Regina (Williamson and Others) v Secretary of State for Education and Employment
February 25, 2005

This case hinged on the contentious issue of whether the law against corporal punishment in schools broke the alleged human right of some parents to delegate to teachers the power to hit children. The claimants were religious educationalists. They applied for judicial review against the Secretary of State for Education and Employment, asking for a declaration that the Education Act 1996 did not prevent a parent delegating to a teacher in an independent school the right to administer physical punishment. They wanted it stated that a teacher who gave physical punishment on the basis of an expressed delegation by a parent in writing did not act unlawfully or unprofessionally. The House of Lords disagreed with that interpretation. The law lords ruled that the statutory ban on corporal punishment was not incompatible with the human right to freedom of religion and the freedom of some people to manifest their religion in practice by caning children. Although the statutory ban on corporal punishment was capable of interfering with the rights of those who sincerely believed that they had a religious duty to discipline children by the use of mild corporal punishment, Parliament was entitled to take the view that the ban was necessary in a democratic society to protect children from the infliction of physical punishment in an institutional setting.

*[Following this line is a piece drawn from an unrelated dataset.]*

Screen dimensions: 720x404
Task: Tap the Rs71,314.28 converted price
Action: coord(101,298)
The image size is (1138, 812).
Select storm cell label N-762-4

Regina (Laporte) v Chief Constable of Gloucestershire Constabulary
December 14, 2006
The circumstances in which the police are permitted to stop citizens and turn them away from where they want to go is an issue of crucial consequence in any society. Too little power and there might be disorder; too much power and you would have an oppressive police state. This case had to address that issue in the context of that key characteristic of democracy — the right to protest. Relying on their duty to prevent a breach of the peace, police intercepted coach passengers travelling from London to a protest demonstration in Gloucestershire and prevented them from continuing to the demonstration. Police had turned back three coaches of anti-war protesters, including Jane Laporte, from a journey to a protest against impending bombing raids on Iraq. The Lords decided that police acted unlawfully. Stopping them proceeding was unlawful because no such breach of the peace was about to occur. The Lords ruled, citing European jurisprudence, that freedom of expression and assembly are “an essential foundation of democratic society”, and that there was insufficient reason here for those rights to be curtailed.